-- Assigned task --
With the pictures left out, transcribe exactly the lines from the one with "The width and" through the end of the data.

-- Material for this exercise --

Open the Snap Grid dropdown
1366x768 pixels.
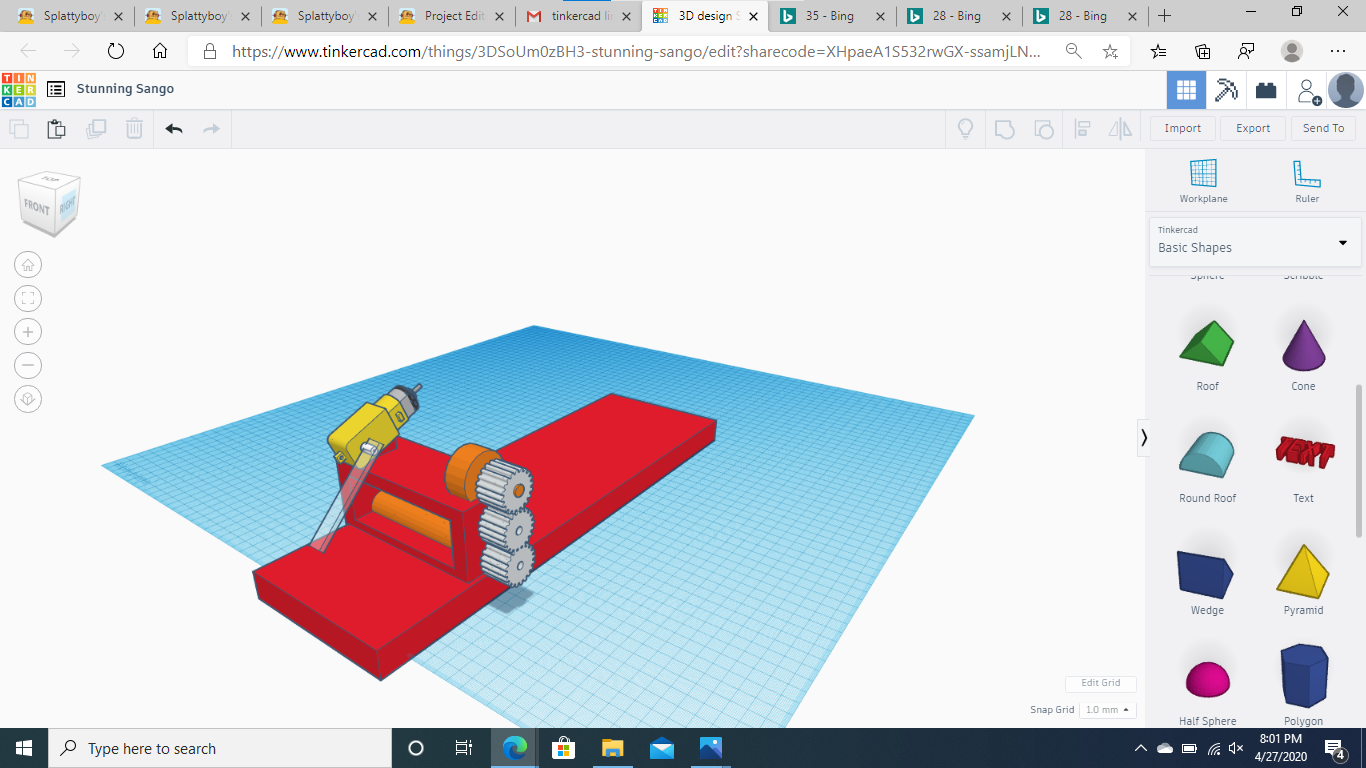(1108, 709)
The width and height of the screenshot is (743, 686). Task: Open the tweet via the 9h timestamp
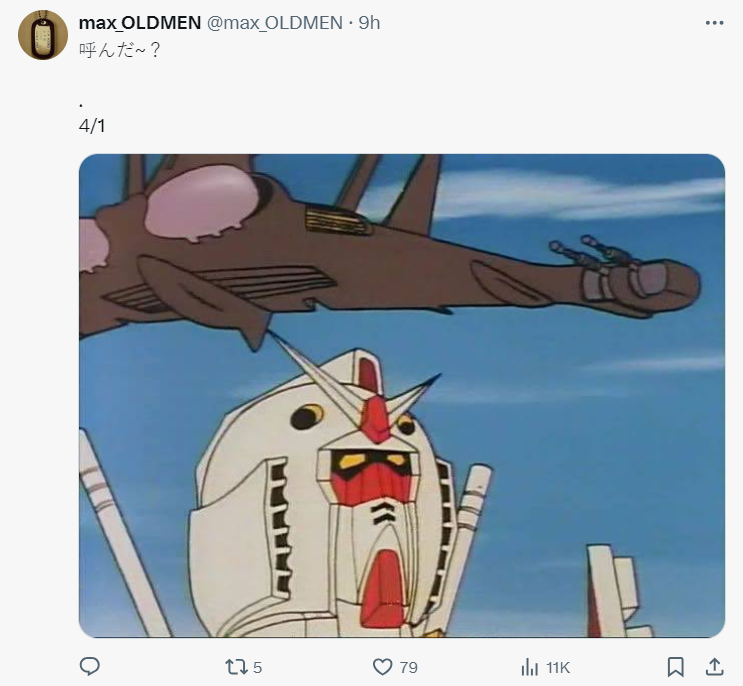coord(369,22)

-- Written response --
The width and height of the screenshot is (743, 686). Task: Open the tweet via the 9h timestamp
coord(369,22)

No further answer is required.